*** Document text Section Begins ***

In Trenton and elsewhere, lawmakers began introducing measures to tackle racial injustice on a structural level.

“Black Lives Matter [connected] ‘I can’t breathe’ when it comes to policing and ‘I can’t breathe’ when it comes to the pollutants choking our communities,” Bullard said.

A month after Floyd’s death, New Jersey lawmakers strengthened the bill’s language to require, rather than allow, regulators to deny permits that would disproportionately cause or contribute to a community’s adverse health and environmental burdens when those burdens were deemed to be greater than those borne by communities elsewhere.

The provisions represent “a quantum leap” in environmental justice legislation, said Michael Gerrard, director of Columbia University’s Sabin Center for Climate Change Law.

“We are in a position of moving away from a social injustice that’s long been embedded in this nation and in the state,” said McKeon, who sponsored the bill. “The protection of the environment and public health is essential to our prosperity.”

But industry leaders say the bill’s scope is too broad — it applies to more than half of New Jersey municipalities — and that the cumulative impact analysis will be difficult, if not impossible, to execute.

The state Chamber of Commerce predicted the law will drive employers and jobs out of the state and stifle economic opportunity. The Waste and Recycling Association and Chemistry Council said their facilities are good corporate neighbors. Lobbyists likened the law to redlining, a government housing segregation policy that discriminated against Black residents.

“This bill is redlining over half the state, at least by population, and saying you cannot put any of these facilities in there,” said Ray Cantor, vice president of government affairs at the New Jersey Business & Industry Association. “It’s going to harm manufacturing and a whole bunch of industries we want to promote, and at the end of the day it’s not going to improve these communities.”

Singleton, a sponsor of the bill, rejected the premise.

“There’s this idea that we cannot have environmental justice and positive growth and economic development that helps communities and generates jobs at the same time,” he said. “These two things are not mutually exclusive.”

Trade unions, too, lobbied against the bill, expressing concerns about government overreach and a possible chilling effect on private investment.

*** Document text Section Ends ***
*** Data supplied Section Begins ***

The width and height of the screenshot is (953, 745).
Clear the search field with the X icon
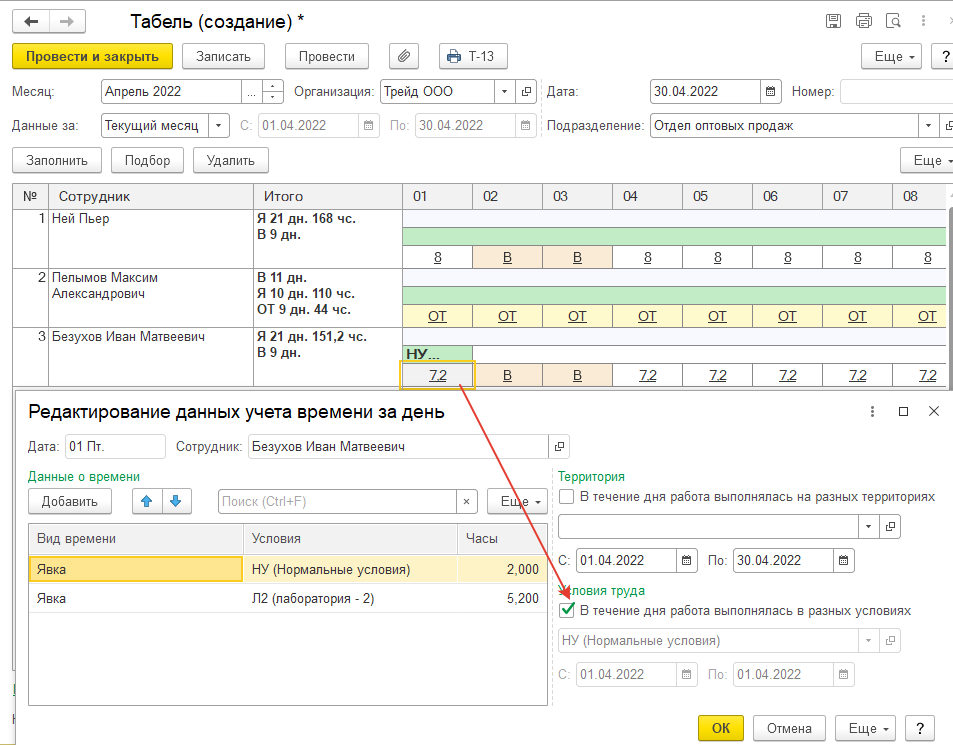click(x=467, y=502)
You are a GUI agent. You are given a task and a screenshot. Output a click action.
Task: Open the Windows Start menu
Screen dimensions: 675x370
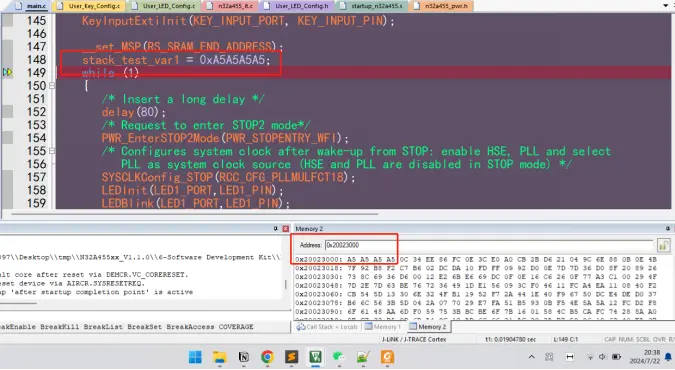tap(195, 357)
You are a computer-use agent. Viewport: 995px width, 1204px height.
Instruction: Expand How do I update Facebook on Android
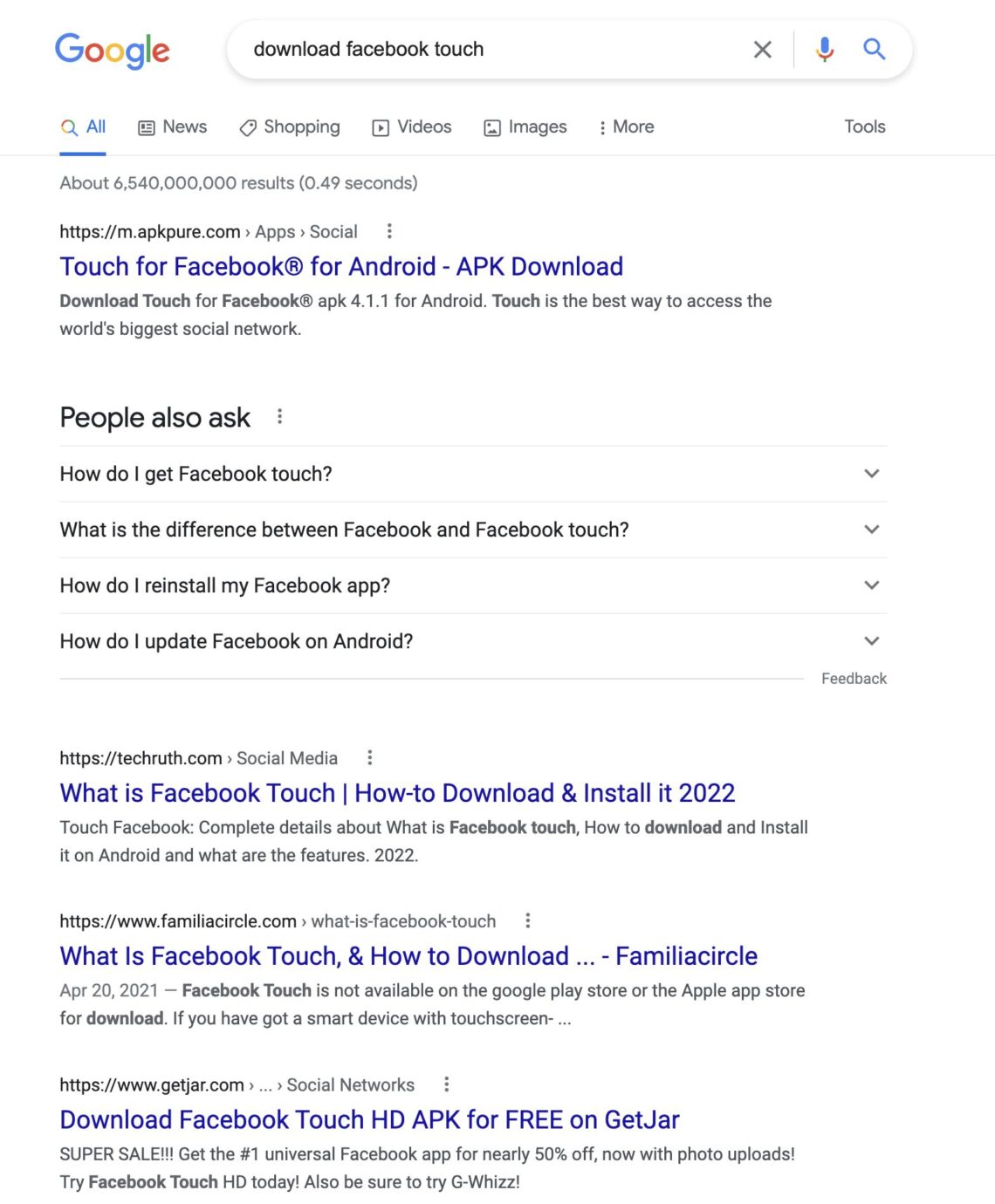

*** Data supplied Section Ends ***

### Problems to work on
#1 Answer these about the article on New Jersey's environmental justice bill:
(a) Who directs Columbia University's Sabin Center for Climate Change Law?
(b) According to industry leaders, what share of New Jersey municipalities does the bill apply to?
(c) What position does Ray Cantor hold?
#2 What comes next in the article on New Jersey's environmental justice bill? Continue it from after its last sentence.

### Set of answers
#1
(a) Michael Gerrard
(b) More than half
(c) Vice president of government affairs at the New Jersey Business & Industry Association

#2
An amendment to the bill gives the DEP some leeway to issue permits if a new project would provide a “compelling public interest” to the community.

“No community in our state should bear the brunt of pollution that is created by industries that serve us all,” Murphy said in July.

Emblematic of these communities is the Ironbound section of Newark, a four-square-mile neighborhood in New Jersey’s largest city that includes an incinerator and more than 100 brownfields, potentially toxic parcels of land.

The neighborhood sits near the seaport and a contaminated stretch of the Passaic River, close to highways and Newark Liberty International Airport. Doremus Avenue, known as the Chemical Corridor, is home to a fat-rendering plant, a sewage treatment site, and a natural gas plant.

“You can’t imagine the amount of frustration. They keep putting stuff in Newark or Camden, and you can’t stop it even though there’s a lot of things there already,” said Nicky Sheats, director of the Center for the Urban Environment at Thomas Edison State University in Trenton.

“All these pollutants together have a detrimental impact on public health,” Sheats said. “You are making a scientific decision if you do nothing.”

The New Jersey DEP will need to write rules for implementing the bill’s requirements, a process that could take more than a year and will make or break the legislation’s effectiveness.

Beverly Wright, executive director of the Deep South Center for Environmental Justice in New Orleans, recently relaunched the National Black Environmental Justice Network and wants to see New Jersey’s bill replicated elsewhere.

“I’m hoping to start a cascade of action in other states,” she said, “working to get a bill that’s as strong as this one is.”